If you discount the corruption which bloated the actual subsidy amount, fuel
subsidy may not be the heavy burden the government wants Nigerians to believe it is. Since government has traced this corruption
to "a cabal," why should it, rather than deal with the "cabal" and their official collaborators, toe the
line of least resistance by depriving Nigerians the subsidy they rightly feel entitled to? The people are not convinced that
if the regular annual budgets of the federal, state and local governments had not appreciably delivered jobs and social amenities,
denying them oil subsidy would make these governments overcome corruption and do more.
From the pieces of information passed
through internet social media during the protests, corruption emerged as the No. 1 problem, not oil subsidy.

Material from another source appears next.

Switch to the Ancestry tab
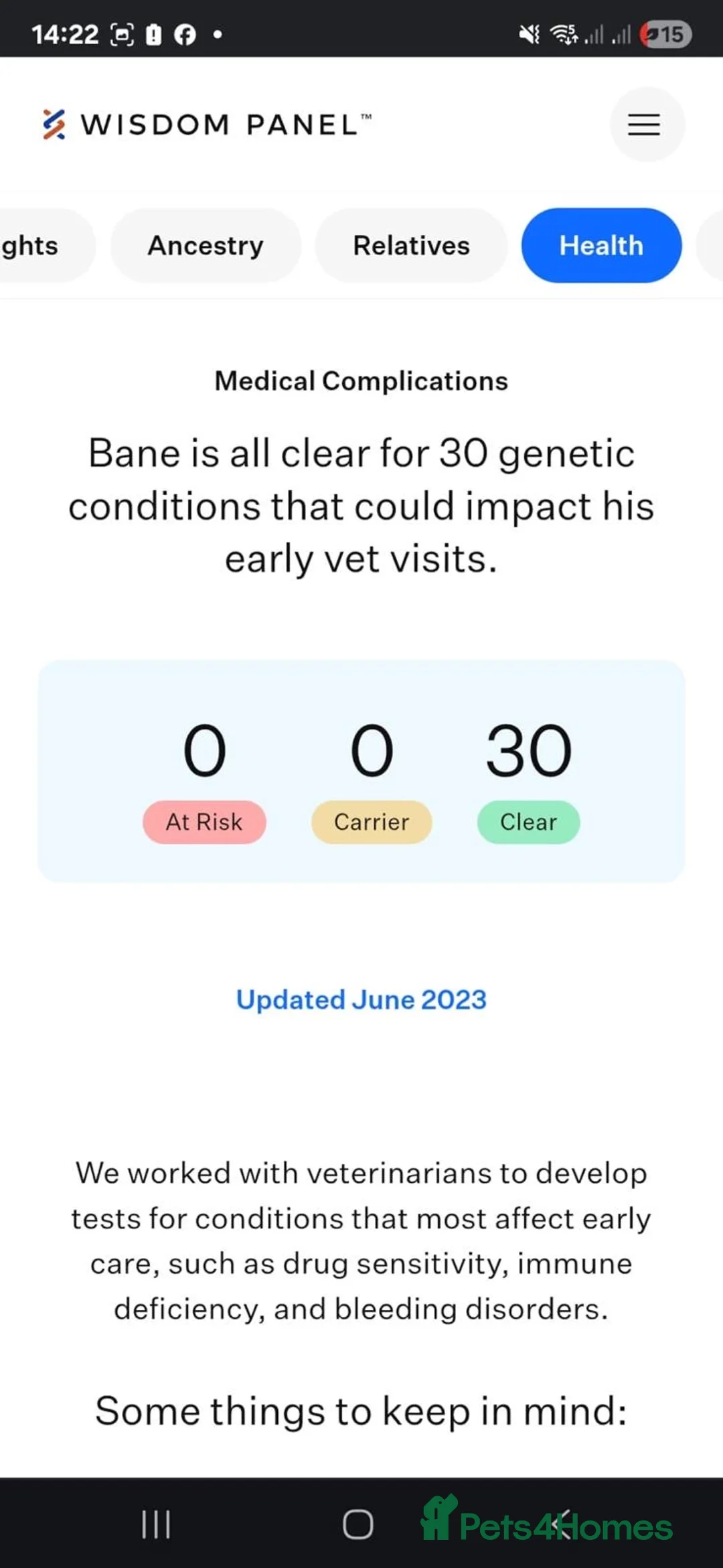The image size is (723, 1568). point(206,245)
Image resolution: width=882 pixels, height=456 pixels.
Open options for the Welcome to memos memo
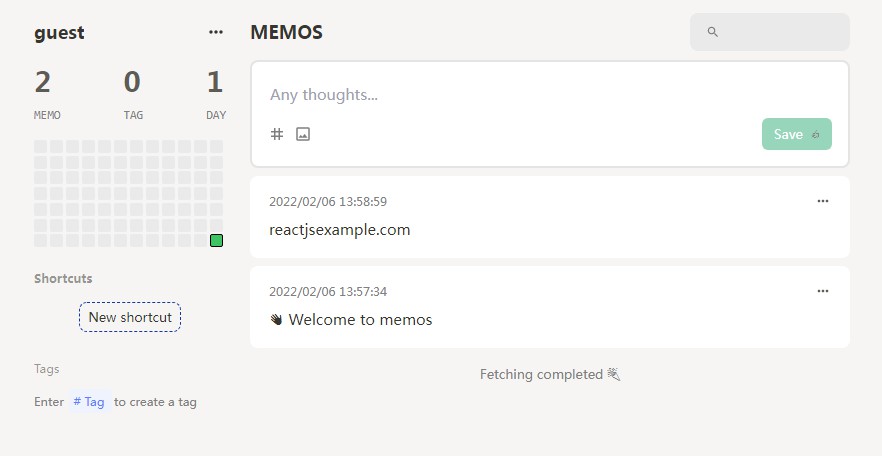pyautogui.click(x=823, y=291)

Unlike past protests
against fuel price increases, social media was fully utilised by the intelligentsia, the political elite, civil society, opinion-moulders
and Nigerians abroad to exchange information and effectively mobilise public opinion.
The CBN Governor's position, which
was well articulated and freely circulated in the internet, cuts both ways to the cause of the subsidy removal policy. It
made a strong case for subsidy removal while throwing up issues of monumental fraud, thereby making many to believe that government
did not do enough to check glaring abuses in the disbursement of the funds. How did N246bn subsidy budget for 2011 rise to
N1.3trn within 8 months when the annual average for preceding years was at worst N400bn? That was and still remains the big
question yet to be answered. Could we not have cut down such wastages and the enormous perks of public officers before embarking
on subsidy removal?
The circulation of the list of beneficiary organisations, which list was associated with who's
who in the society, merely compounded the situation, as it made people to make insinuations and resolve that before we could
proceed any further there is need to first sort out the rot so that the sacrifices the generality of Nigerians are being asked
to make could be justifiable and better appreciated.
Even now, government needs to reassure people by indicating on project-by-project
basis how the "subsidy" removed would be applied, as the public remains highly sceptical and do not seem ready to
give a blank cheque.
In summary, the agenda for items requiring government attention may be short but critical as it
includes looking into financial leakages in the NNPC and the maritime industry, perks of public officers, corruption, devolution
of powers, review of the revenue sharing formula, and internal security without which the SURE programmes cannot even be implemented.
It is advisable for the authorities to quickly sort out these issues for the genuine transformation of our beloved country.